**Task objective**
Pictures aside, write out the data exactly as it reads.

** Opening Exercise materials block **

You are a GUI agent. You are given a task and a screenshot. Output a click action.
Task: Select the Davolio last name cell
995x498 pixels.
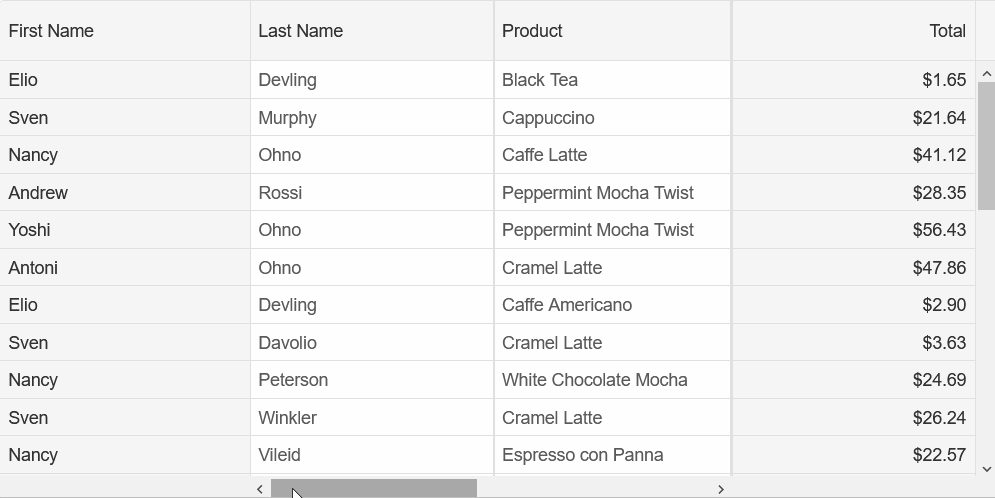click(372, 343)
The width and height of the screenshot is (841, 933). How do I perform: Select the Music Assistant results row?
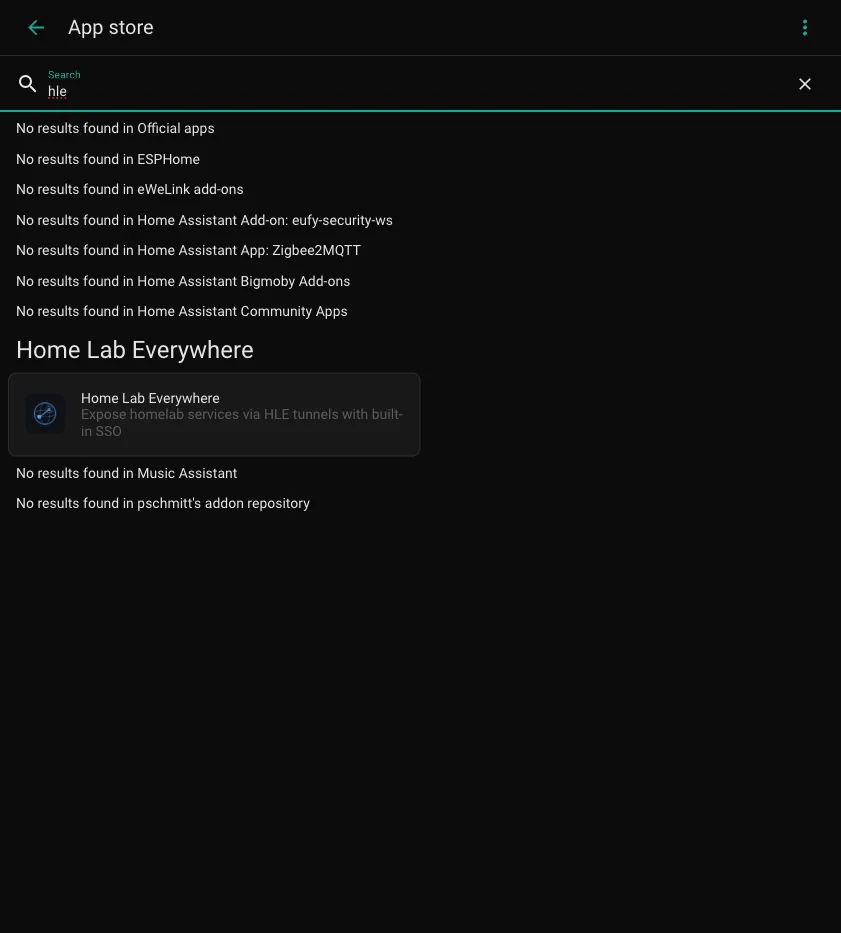(126, 472)
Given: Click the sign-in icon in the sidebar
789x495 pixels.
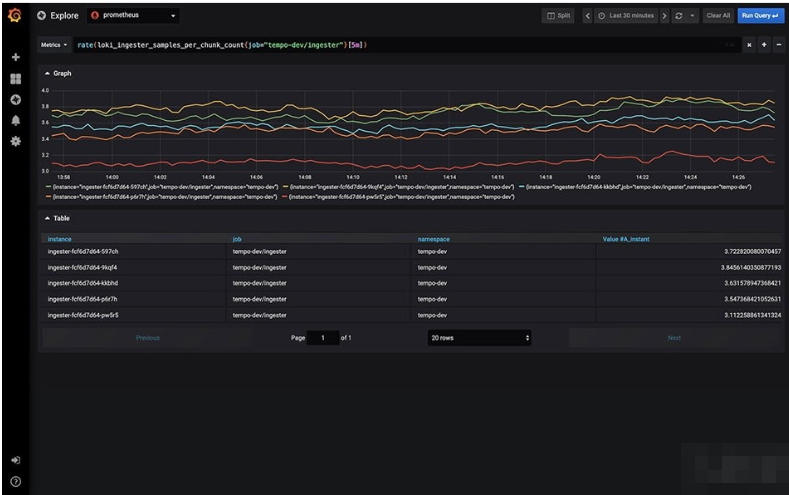Looking at the screenshot, I should point(15,460).
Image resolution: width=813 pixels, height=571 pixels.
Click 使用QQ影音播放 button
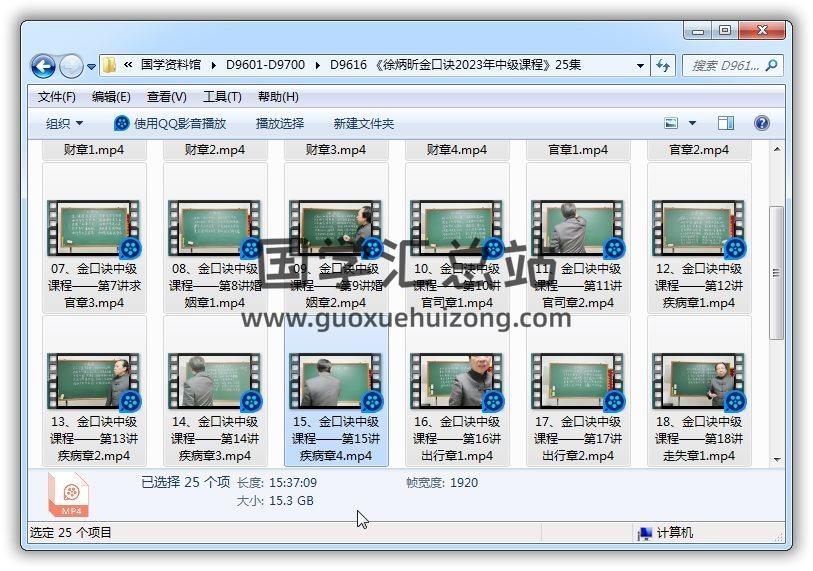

** Closing Exercise materials block **

**The completed task**
You are a GUI agent. You are given a task and a screenshot. Output a click action.
Task: Select the Davolio last name cell
995x498 pixels.
click(372, 343)
The width and height of the screenshot is (841, 933). How do I perform: Select the Music Assistant results row?
(126, 472)
Given: Click the sign-in icon in the sidebar
789x495 pixels.
Looking at the screenshot, I should point(15,460).
Image resolution: width=813 pixels, height=571 pixels.
Click 使用QQ影音播放 button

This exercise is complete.